Ojo, Joseph O.; Leary, Paige; Lungmus, Caryln; Algamal, Moustafa; Mouzon, Benoit; Bachmeier, Corbin; Mullan, Michael; Stewart, William and Crawford, Fiona (2018). Subchronic Pathobiological Response Following Chronic Repetitive Mild Traumatic Brain Injury in an Aged Preclinical Model of Amyloid Pathogenesis. Journal of Neuropathology & Experimental Neurology, 77(12) pp. 1144–1162.

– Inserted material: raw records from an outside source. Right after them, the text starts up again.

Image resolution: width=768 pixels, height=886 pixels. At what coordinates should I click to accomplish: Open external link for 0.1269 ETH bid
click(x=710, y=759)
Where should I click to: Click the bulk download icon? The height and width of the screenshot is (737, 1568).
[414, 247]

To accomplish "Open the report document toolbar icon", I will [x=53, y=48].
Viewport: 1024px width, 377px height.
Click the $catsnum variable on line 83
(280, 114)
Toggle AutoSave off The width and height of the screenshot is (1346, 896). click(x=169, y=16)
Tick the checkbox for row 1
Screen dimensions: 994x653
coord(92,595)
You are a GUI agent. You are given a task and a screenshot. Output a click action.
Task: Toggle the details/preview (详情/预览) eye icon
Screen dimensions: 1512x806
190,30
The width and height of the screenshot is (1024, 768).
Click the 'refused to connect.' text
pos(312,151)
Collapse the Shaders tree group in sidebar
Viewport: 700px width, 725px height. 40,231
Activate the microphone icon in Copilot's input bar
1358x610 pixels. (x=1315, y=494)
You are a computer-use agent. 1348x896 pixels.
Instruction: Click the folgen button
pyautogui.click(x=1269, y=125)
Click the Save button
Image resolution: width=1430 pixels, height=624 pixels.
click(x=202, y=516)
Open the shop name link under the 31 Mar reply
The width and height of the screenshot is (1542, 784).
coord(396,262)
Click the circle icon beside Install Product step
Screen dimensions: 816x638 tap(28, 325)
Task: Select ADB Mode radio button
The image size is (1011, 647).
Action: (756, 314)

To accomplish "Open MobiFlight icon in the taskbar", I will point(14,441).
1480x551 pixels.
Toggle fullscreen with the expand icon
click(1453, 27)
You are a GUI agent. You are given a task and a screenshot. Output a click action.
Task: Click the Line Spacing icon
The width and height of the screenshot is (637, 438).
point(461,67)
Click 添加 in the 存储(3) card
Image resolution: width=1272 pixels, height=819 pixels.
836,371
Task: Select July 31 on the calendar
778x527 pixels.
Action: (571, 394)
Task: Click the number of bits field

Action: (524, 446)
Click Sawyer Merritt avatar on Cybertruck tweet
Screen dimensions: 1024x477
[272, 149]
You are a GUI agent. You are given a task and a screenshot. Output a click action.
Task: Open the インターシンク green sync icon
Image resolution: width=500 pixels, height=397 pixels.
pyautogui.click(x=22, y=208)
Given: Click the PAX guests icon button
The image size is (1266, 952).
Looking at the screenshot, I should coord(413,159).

DOI: https://doi.org/10.1093/jnen/nly101

Abstract

Repetitive mild traumatic brain injury (r-mTBI) is a risk factor for Alzheimer disease (AD). The precise nature of how r-mTBI leads to, or precipitates, AD pathogenesis remains unclear. In this study, we explore subchronic effects of chronic r-mTBI (12-impacts) administered over 1-month in aged-PS1/APP mice and littermate controls. We investigate specific mechanisms that may elucidate the molecular link between AD and r-mTBI, focusing primarily on amyloid and tau pathology, amyloid processing, glial activation states, and associated clearance mechanisms. Herein, we demonstrate r-mTBI in aged PS1/APP mice does not augment, glial activation, amyloid burden, or tau pathology (with exception of pS202-positive Tau) 1 month after exposure to the last-injury. However, we observed a decrease in brain soluble Aβ42 levels without any appreciable change in peripheral soluble Aβ42 levels. This was accompanied by an increase in brain insoluble to soluble Aβ42 ratio in injured PS1/APP mice compared with sham injury. A parallel reduction in phagocytic receptor, triggering receptor expressed on myeloid cells 2, was also observed. This study demonstrates very subtle subchronic effects of r-mTBI on a preexisting amyloid pathology background, which may be on a continuum toward a slow and worsening neurodegenerative outcome compared with sham injury, and therefore, have many implications, especially in the elderly population exposed to TBI.